• **Tasks to perform**:
(1) List every date-and-time stamp in the parenting forum thread, in the order they appear.
(2) Answer these from the parenting forum thread:
(a) Where did the older daughter get the name Hannah?
(b) Where did the name Renae come from?
(c) In the first answer, what did the writer let their mom pick?

• **Selected extract**:
========================

Has anyone else here allowed their minor children to pick a new sibilings name? I think this was a great idea, it really helped her get excited about the new addition to the family.

2007-02-17 11:45:48 · 21 answers · asked by Anonymous in Pregnancy & Parenting Newborn & Baby

She chose Hannah from her favorite TV show, Hannah Montanna. Granted, i dont like the show, but i always have liked the name Hannah. She picked Renae from her best friend at schools name.
We told her from the start not to come up with anything crazy-off the wall and that we had the final say on this. Im glad to say her first pick worked out quite well.

2007-02-17 12:23:20 · update #1

21 answers

I don't see what the big deal is as long as it's not a name like crayon or scissors! Those are crazy. But Hannah Renae is a beautiful name. Why is your fiances sister so concerned, it's not her choice either. If you guys like it go with it. It's your choice. I let my mom pick the spelling for my daughters first name and I picked the names. The person that makes the final choice is you! Congrats and you can't worry about what other people say. You'll get a lot of "what people think" with a newborn. Telling you everything from feeding to what kind of pacifier. It doesn't stop. But you ignore them and as you please as long as it's in the best interest of you&fiance and the baby.

~Proud mom of a 5 1/2 month old baby girl~

2007-02-17 11:53:45 · answer #1 · answered by qtiequawn 3 · 1 0

With a 9 year old, probably. She is old enough to choose a reasonable name, like Hannah Renae. It's a nice name, by the way.
Tell your sister-in-law to be to but out. It is up to you to decide who names your child. With a big age difference like this, anything you can do to make your 9 year old feel important and involved is a good thing. It will help her bond with her baby sister.

========================

• **Data lines**:
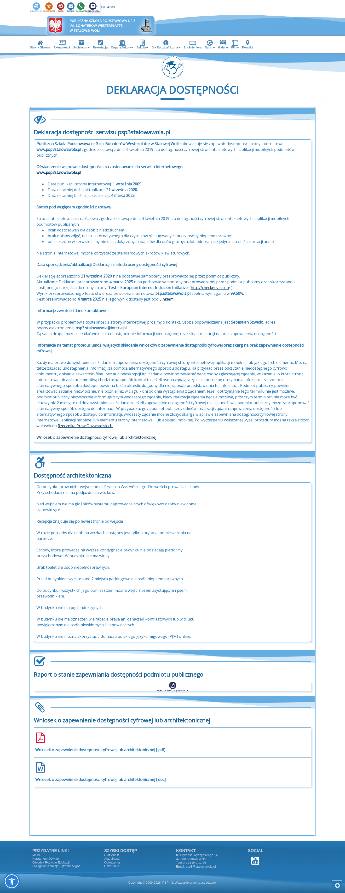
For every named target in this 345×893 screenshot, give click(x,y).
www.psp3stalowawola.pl (58, 176)
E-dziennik (111, 855)
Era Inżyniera (193, 44)
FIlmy (235, 44)
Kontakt (247, 44)
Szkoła (142, 44)
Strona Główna (40, 44)
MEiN (36, 855)
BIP (103, 7)
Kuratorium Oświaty (45, 858)
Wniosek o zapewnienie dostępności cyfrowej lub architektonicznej (96, 441)
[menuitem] (40, 44)
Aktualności (62, 44)
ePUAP (110, 7)
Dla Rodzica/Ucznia (165, 44)
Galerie (223, 44)
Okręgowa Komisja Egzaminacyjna (56, 866)
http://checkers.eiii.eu (210, 291)
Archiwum (81, 44)
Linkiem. (166, 303)
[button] (12, 881)
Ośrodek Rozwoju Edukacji (50, 862)
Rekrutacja (100, 44)
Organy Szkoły (122, 44)
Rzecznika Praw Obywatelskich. (85, 429)
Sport (210, 44)
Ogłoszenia (112, 862)
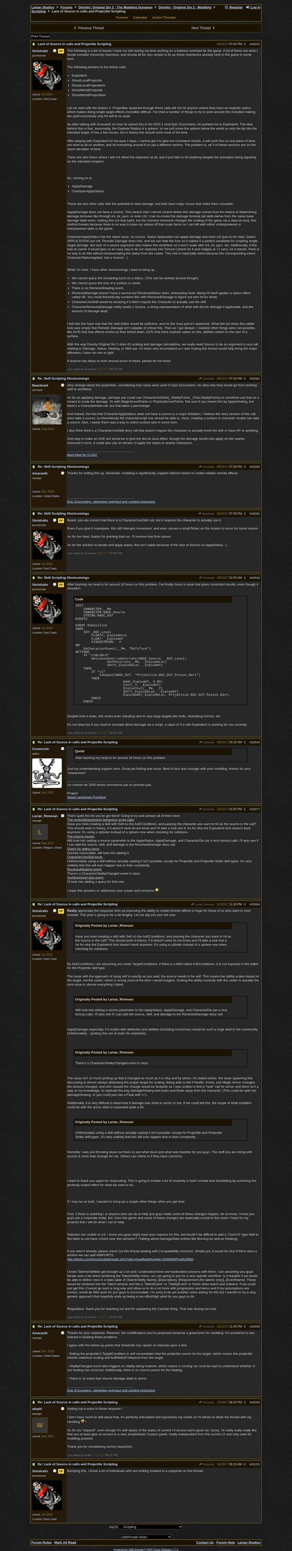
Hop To (113, 1526)
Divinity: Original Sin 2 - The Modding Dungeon (115, 7)
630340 (255, 1402)
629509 (255, 1326)
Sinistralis (206, 378)
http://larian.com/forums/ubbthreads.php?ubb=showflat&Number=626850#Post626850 (130, 1259)
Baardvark (206, 513)
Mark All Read (65, 1542)
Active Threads (164, 17)
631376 (255, 1464)
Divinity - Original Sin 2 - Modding (185, 7)
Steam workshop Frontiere (86, 797)
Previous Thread (88, 28)
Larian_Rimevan (202, 904)
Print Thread (40, 36)
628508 (255, 577)
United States (52, 496)
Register (234, 7)
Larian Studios (43, 7)
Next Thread (204, 28)
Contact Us (205, 1542)
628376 (255, 44)
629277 (255, 809)
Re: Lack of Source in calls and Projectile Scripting (78, 742)
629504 (255, 904)
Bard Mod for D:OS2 (82, 455)
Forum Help (226, 1542)
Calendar (140, 17)
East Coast (50, 98)
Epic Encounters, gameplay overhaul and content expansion (111, 501)
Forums (66, 7)
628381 (255, 378)
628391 (255, 513)
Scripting (39, 11)
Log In (253, 7)
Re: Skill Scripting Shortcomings (63, 378)
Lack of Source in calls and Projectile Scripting (74, 44)
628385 (255, 466)
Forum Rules (42, 1542)
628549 (255, 742)
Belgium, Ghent (53, 847)
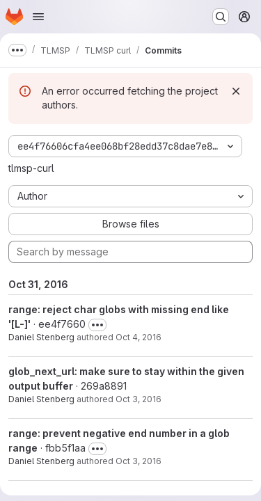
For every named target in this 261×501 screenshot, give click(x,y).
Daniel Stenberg (41, 337)
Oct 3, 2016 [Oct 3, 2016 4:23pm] (138, 399)
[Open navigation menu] (38, 17)
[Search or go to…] (220, 16)
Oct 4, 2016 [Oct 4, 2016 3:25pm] (138, 337)
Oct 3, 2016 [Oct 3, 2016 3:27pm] (138, 461)
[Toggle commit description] (97, 325)
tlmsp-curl (31, 168)
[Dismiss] (236, 91)
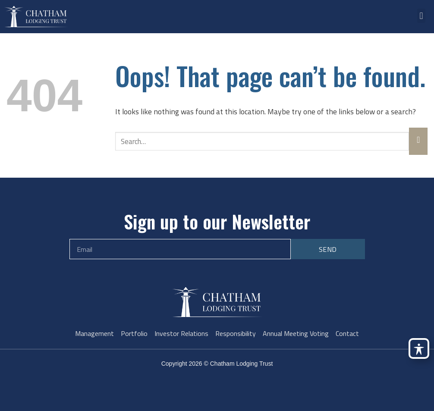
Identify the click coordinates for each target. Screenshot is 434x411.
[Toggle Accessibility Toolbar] (419, 348)
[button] (421, 16)
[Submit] (418, 141)
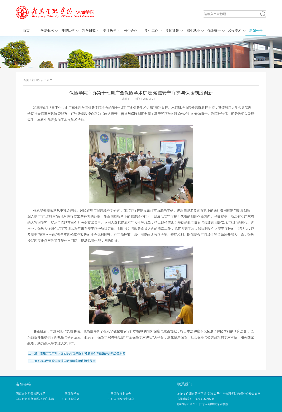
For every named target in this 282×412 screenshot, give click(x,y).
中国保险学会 (70, 393)
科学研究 (89, 30)
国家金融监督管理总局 (30, 393)
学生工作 (151, 30)
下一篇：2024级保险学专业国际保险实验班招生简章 (62, 361)
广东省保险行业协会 (121, 399)
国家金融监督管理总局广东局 (35, 399)
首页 (26, 30)
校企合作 (130, 30)
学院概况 (47, 30)
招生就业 (193, 30)
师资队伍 (68, 30)
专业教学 (109, 30)
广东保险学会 (70, 399)
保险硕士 (214, 30)
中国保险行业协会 (119, 393)
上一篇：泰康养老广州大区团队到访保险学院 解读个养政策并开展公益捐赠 (77, 353)
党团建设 (172, 30)
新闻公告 (256, 30)
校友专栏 (235, 30)
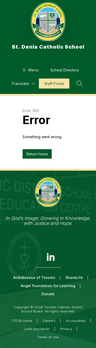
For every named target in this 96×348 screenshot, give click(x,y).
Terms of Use (48, 337)
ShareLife (74, 277)
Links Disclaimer (37, 329)
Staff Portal (54, 83)
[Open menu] (30, 70)
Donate (48, 294)
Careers (49, 321)
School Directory (64, 70)
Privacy (66, 329)
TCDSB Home (21, 321)
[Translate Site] (23, 83)
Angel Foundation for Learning (48, 286)
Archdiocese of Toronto (34, 277)
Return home (37, 154)
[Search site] (79, 83)
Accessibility (76, 321)
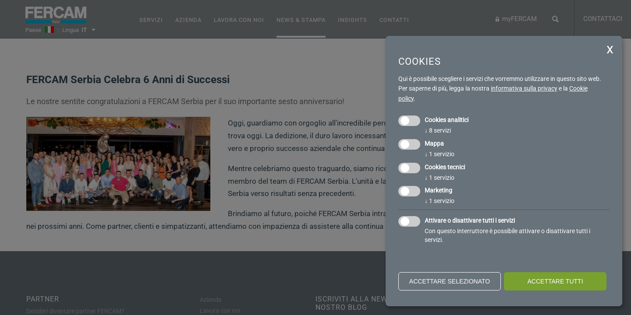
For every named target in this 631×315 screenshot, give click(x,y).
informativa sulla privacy (524, 88)
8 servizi (438, 130)
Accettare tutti (555, 281)
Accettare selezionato (449, 281)
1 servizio (439, 154)
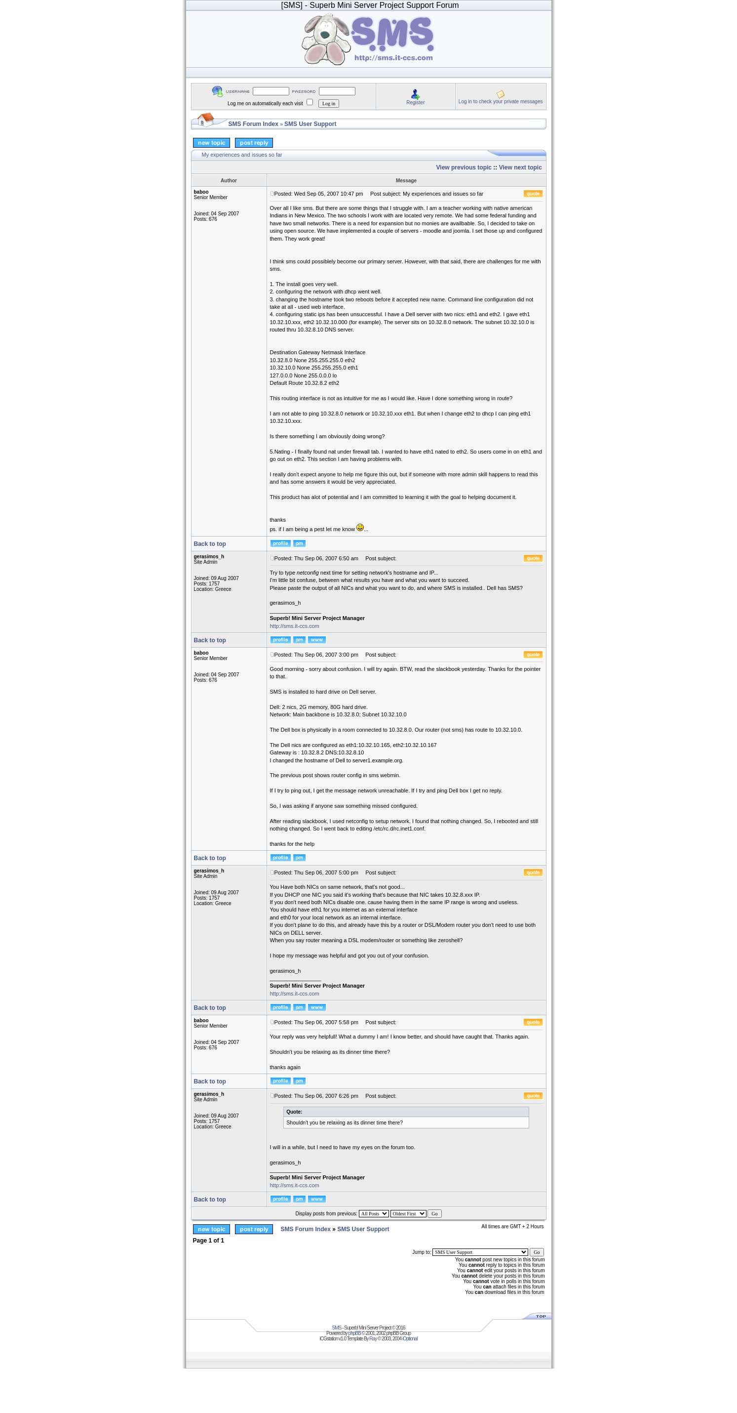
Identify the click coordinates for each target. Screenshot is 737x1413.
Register (415, 102)
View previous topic (464, 167)
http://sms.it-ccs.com (294, 626)
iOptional (409, 1338)
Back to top (210, 543)
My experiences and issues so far (242, 155)
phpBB (355, 1333)
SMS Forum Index (253, 124)
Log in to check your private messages (501, 101)
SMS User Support (310, 124)
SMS (337, 1327)
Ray (373, 1338)
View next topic (520, 167)
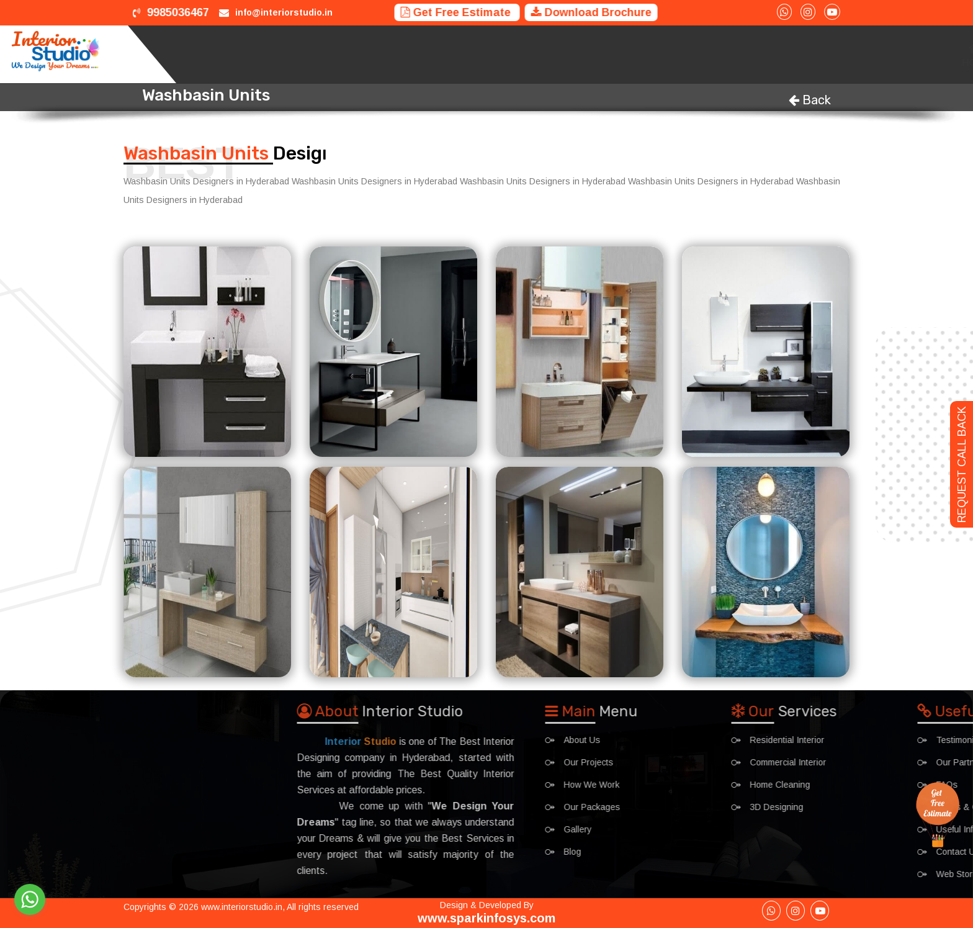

========================

• **Replies**:
(1)
2007-02-17 11:45:48
2007-02-17 12:23:20
2007-02-17 11:53:45

(2)
(a) From her favorite TV show, Hannah Montanna.
(b) From the name of her best friend at school.
(c) The spelling of the writer's daughter's first name.